Irlanda acoge a 11.186 españoles censados en el registro consular. A esta cifra seguro que hay que añadir varios miles más que viven en el país y que no aparecen en las estadísticas oficiales del INE al no haberse inscrito en el consulado.
Según la evolución de los datos, Irlanda está atrayendo a más españoles año tras año. En 2020 se situó como el segundo destino del mundo con un mayor aumento relativo del número de españoles residentes inscritos, solo superado por el Reino Unido.
Son cada vez más numerosas las consultas que llegan a los Foros de expatriados en Irlanda. La mayoría relativas a la búsqueda de empleo y a las formalidades necesarias para fijar la residencia, pero ¿por qué esta tendencia?
Uno de los principales motivos por el que muchos españoles deciden expatriarse en Irlanda tienen que ver con el idioma. Tras la llegada del Bréxit, se ha hecho más complicado instalarse en el Reino Unido, convirtiendo a Irlanda en el destino faro para aquellos que quieren aprender o perfeccionar su inglés.

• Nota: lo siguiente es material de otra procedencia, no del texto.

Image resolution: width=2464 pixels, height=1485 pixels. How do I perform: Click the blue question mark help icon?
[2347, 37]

Los trámites para fijar la residencia son relativamente fáciles al ser país miembro de la Unión Europea. Basta con el DNI y/o pasaporte para poder realizar las primeras formalidades una vez en el territorio: inscripción como residente, registro consular, alquilar una vivienda o acceder a un trabajo. Uno de los documentos importantes a no olvidar y que nos permitirá acceso al sistema de salud pública irlandés es la Tarjeta Sanitaria Europea.
Muchos estudiantes y jóvenes profesionales están eligiendo ciudades como Dublín, Cork o Galway para completar sus estudios o lanzar su carrera profesional. Pero también hay un gran número de familias que han puesto el norte rumbo Irlanda para disfrutar de nuevas oportunidades y mejorar su calidad de vida.

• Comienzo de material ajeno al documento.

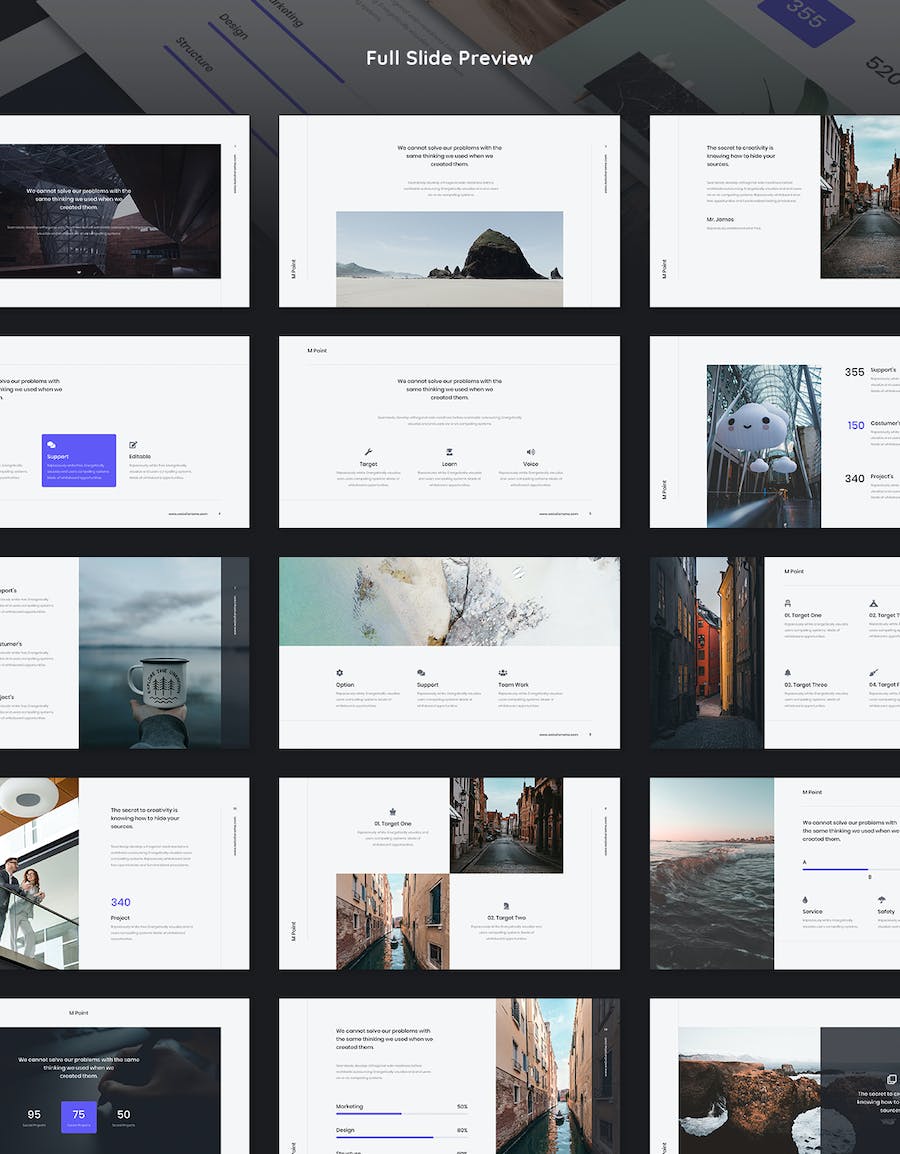
Task: Click the haystack rock beach photo
Action: (x=449, y=258)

España comparte vínculos históricos con Irlanda, principalmente debido a sus alianzas en contra del que durante muchos periodos fue un enemigo común: Inglaterra. También, aunque hoy con menos peso, existe la afinidad en cuestión religiosa, ya que ambos países son de tradición católica. Estos factores han hecho que los intercambios entre los dos países hayan sido constantes durante los últimos cinco siglos.